Director Randolph Dillingham thanked the board for the support of Superintendent David Havird, Robbie Binnicker and the District One staff. “You have obviously established an incredible culture of excellence in District One,” Dillingham told the board.
Dillingham said Dr. Brian Keith, District One Director of Special Services has been very helpful in providing for special education needs.
“Thank you for allowing the District One staff to assist us,” he said. “You have staff members who do not forget the kids over at the alternative school.”
Dillingham presented a plaque of recognition and thanks to the board.
Superintendent Havird said, “We try to treat the Alternative School like any other school in Distrit One.”
District One Finance Director Travis Thomas reported 99.6 percent of the revenue budgeted for 2014-15 had come in and 94 percent of expenditures had gone out. He said there is one more payroll and some other expenses billed not reflected on the end of the budget year report for June.
Assistant Superintendent of Instruction Jane Harrison asked the board for consensus to proceed with a locally designed social studies type class for Wren High School. The minority studies class will be considered an elective for students, Harrison said. Content for the course was spearheaded by Wren Principal Nicole Boseman with input from teachers, students and the Riley Institute at Furman University.
Harrison also reported that District One had presented information on the Digital Rollout to other schools and received a lot of interest. She said due to visitors wanting to see what District One did with the rollout and is doing with classroomn instruction, the district will coordinate a one day visitors conference “institute” for others schools to have a half day of training and half day in classrooms with teachers using what they have learned.
Harrison said other districts are struggling with how to bring the digital instruction into their schools, some on district basis and others one school at a time.
She also recognized the Palmetto AFJROTC unit for recent awards and scholarship totals for the three district high schools.
Graduates at Wren High earned a total of $4,647,780 in scholarships, Palmetto High graduates $5,673,002 and Powdersville High graduates $2,848,000.
She also reported on the summer school program which has 59 students in the high school program, 22 in the 21st Century program and 18-22 in the Read to Succeed program.
Havird said the digital rollout of 8000 Ipads in grades 3-12, along with the policies and applications was “one of the most challenging and complex things we’ve ever done. Our teachers and staff deserve a lot of credit.”
Havird said the digital rollout and what students were doing in the classroom exceeded his expectations and will lead to higher expectations during the second year.
“It far exceeded my expectations of what they (students) would do and learn. There was a lot of time taken to choose the right applications. Our expectations are high for next year because we learned and have done it the hard way. The teachers worked through the process and are preparing students for the 21st century.”
Havird said the district mainly used free applications the first year but are looking into purchasing some applications based on student and teacher recommendations.
Board members heard a presentation by Dr. Darrell Barringer on the AdvanceEd accreditation program which the district will go through March 20-23, 2016.
Schools are required to go through the evaluation and accreditation process every five years. The evaluation is based on five standards and a performance based protocol which are used to accredit schools worldwide.

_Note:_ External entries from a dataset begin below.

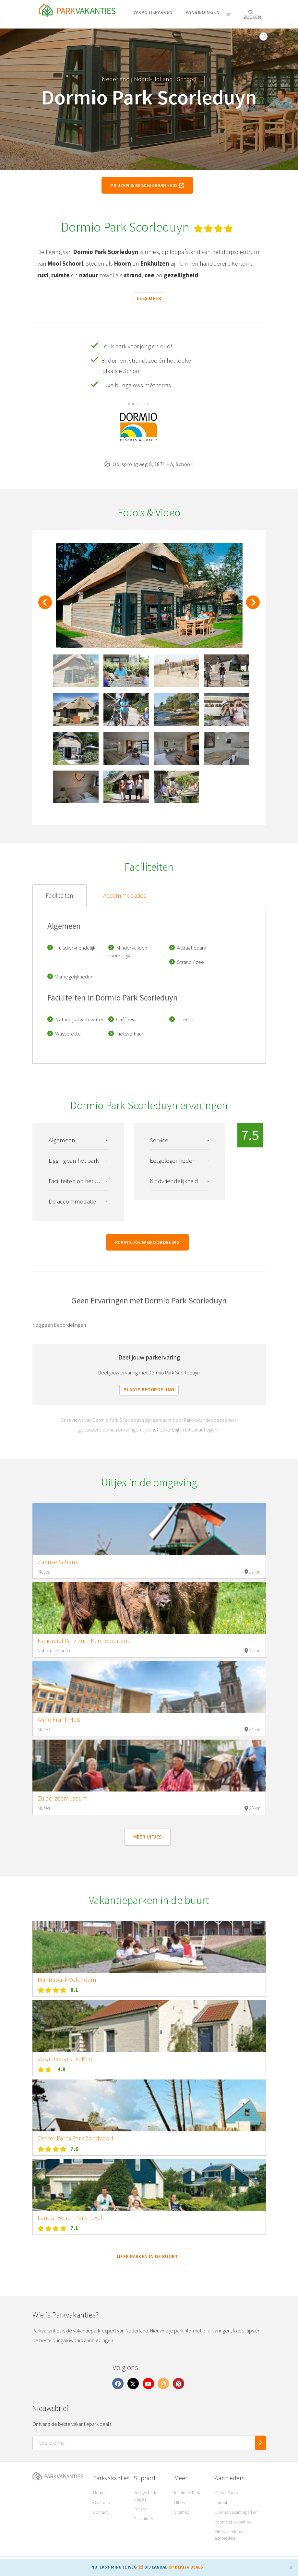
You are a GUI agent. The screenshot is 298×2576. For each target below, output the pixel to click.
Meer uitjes (147, 1837)
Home (98, 2493)
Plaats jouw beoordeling (147, 1242)
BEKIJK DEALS (189, 2567)
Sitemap (181, 2512)
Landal (221, 2502)
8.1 (74, 1990)
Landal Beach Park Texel (70, 2218)
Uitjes (179, 2502)
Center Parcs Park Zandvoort (75, 2138)
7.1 (74, 2228)
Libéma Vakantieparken (236, 2512)
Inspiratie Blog (187, 2493)
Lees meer (149, 298)
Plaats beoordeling (149, 1389)
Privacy (140, 2509)
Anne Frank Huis (59, 1719)
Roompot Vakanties (233, 2522)
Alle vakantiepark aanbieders (230, 2535)
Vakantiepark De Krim (66, 2059)
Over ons (101, 2502)
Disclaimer (143, 2519)
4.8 (61, 2069)
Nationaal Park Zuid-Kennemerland (84, 1641)
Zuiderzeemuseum (63, 1798)
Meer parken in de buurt (147, 2256)
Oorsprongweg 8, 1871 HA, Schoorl (149, 464)
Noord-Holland (153, 79)
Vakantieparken (153, 12)
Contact (100, 2512)
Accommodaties (124, 895)
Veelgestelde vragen (145, 2496)
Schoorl (187, 79)
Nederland (116, 79)
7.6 (74, 2148)
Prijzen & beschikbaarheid (147, 185)
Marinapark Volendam (67, 1979)
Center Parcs (226, 2493)
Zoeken (252, 15)
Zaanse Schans (58, 1562)
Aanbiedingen (203, 12)
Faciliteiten (59, 895)
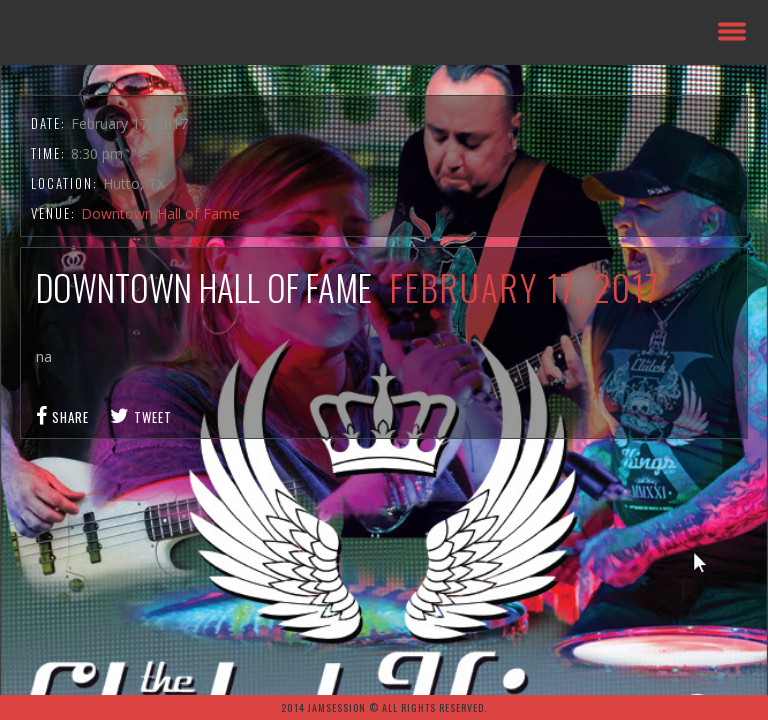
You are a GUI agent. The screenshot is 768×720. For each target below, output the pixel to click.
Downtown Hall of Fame (160, 213)
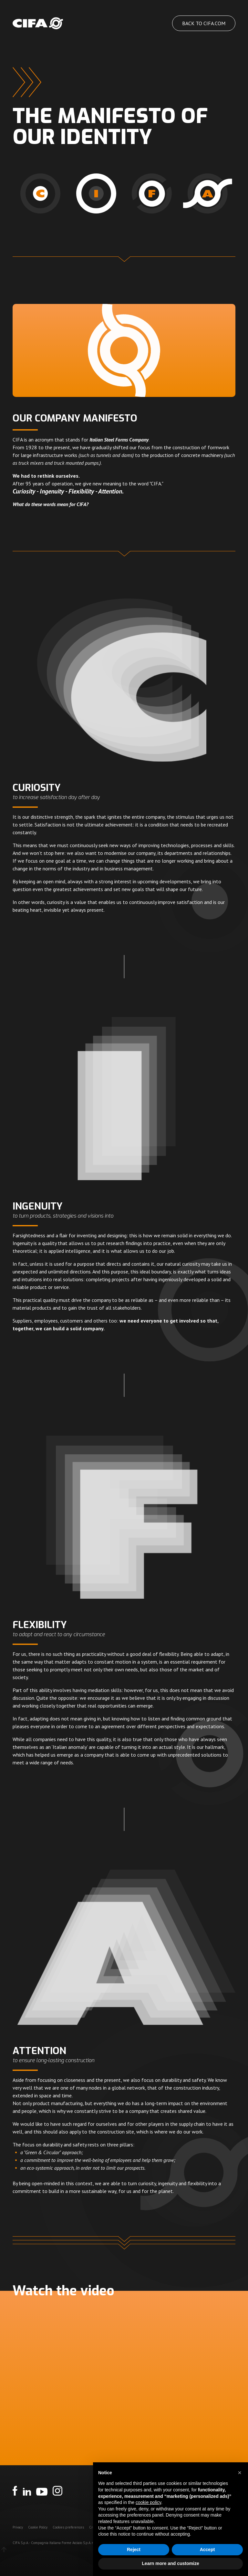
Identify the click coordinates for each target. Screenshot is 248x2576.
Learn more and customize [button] (170, 2563)
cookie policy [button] (148, 2502)
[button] (239, 2472)
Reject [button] (133, 2549)
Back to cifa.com (203, 23)
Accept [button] (207, 2549)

Standards include purpose and direction, governance and leadership, teaching and assessing for learning, resources and support systems and using results for continuous improvement.
After internal and external reviews, schools will be scored on in four categories including Index of Education Quality, Teaching and Learning Impact, Leadership Capacity and Resource Utilization. The scores will show how District One schools compare with scores of schools on a national and international basis.

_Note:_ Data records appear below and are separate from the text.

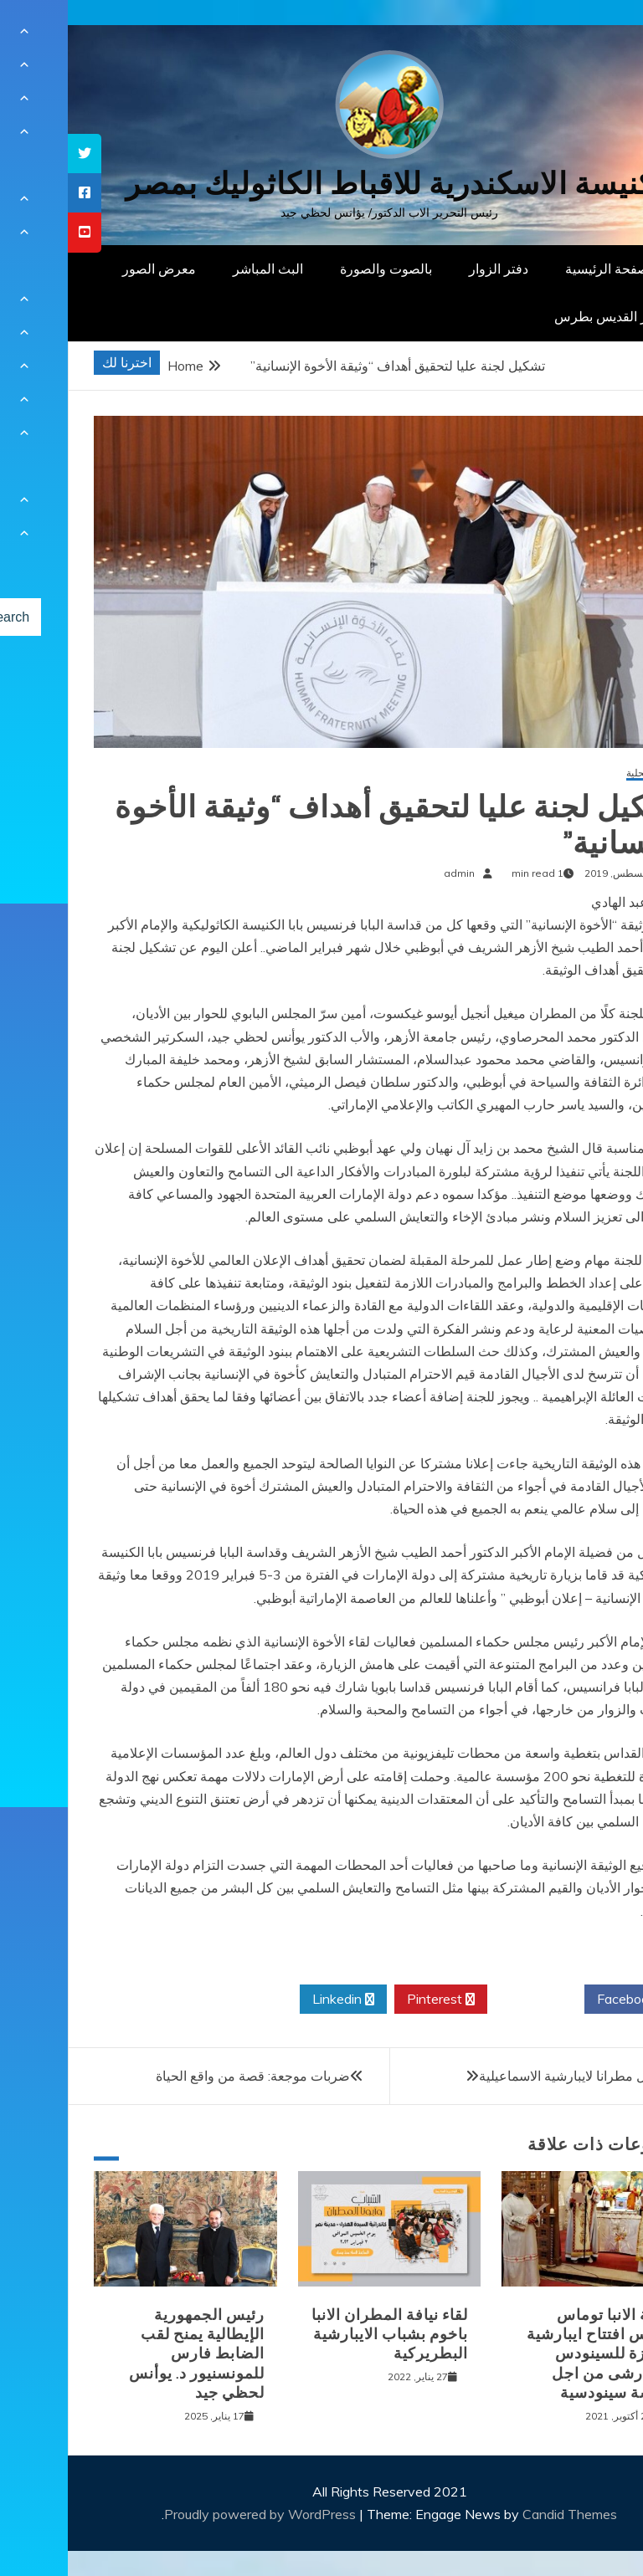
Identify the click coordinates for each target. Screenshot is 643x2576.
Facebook (564, 1999)
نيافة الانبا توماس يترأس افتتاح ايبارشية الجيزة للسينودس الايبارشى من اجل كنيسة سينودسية (531, 2354)
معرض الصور (91, 268)
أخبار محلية (581, 773)
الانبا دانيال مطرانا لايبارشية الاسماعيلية (518, 2075)
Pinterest (373, 1999)
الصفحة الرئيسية (543, 268)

The evaluation process will include all 14 District One schools and the Anderson District One & Two Career and Technology Center.

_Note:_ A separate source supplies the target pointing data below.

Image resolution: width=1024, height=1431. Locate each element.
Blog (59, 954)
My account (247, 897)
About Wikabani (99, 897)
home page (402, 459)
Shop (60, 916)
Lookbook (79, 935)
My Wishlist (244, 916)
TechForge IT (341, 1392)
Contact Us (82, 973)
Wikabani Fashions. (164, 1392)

Havird reported the Ragsdale Road sidewalk improvement project has been approved. The $250,000 project will require 20 percent District match of $50,000 and is being coordinated through Anderson County. The Safe Routes to School project includes extending sidewalks and safety to neighborhoods near Powdersville High School. Phase 2 will include sidewalks along Anderson Road extending to Dolly Cooper park.
Havird reported work on the Powdersville practice field is going well and should be completed by the third week of July. The Palmetto High practice field project has also been completed he said.
Havird reported the District was saving money going through the state required procurement process even though it was more time consuming. The district saved considerable money on Ipad cases, janitorial services and work cost of sod for the Palmetto practice field.
The board went into executive session to discuss personnel and a contract.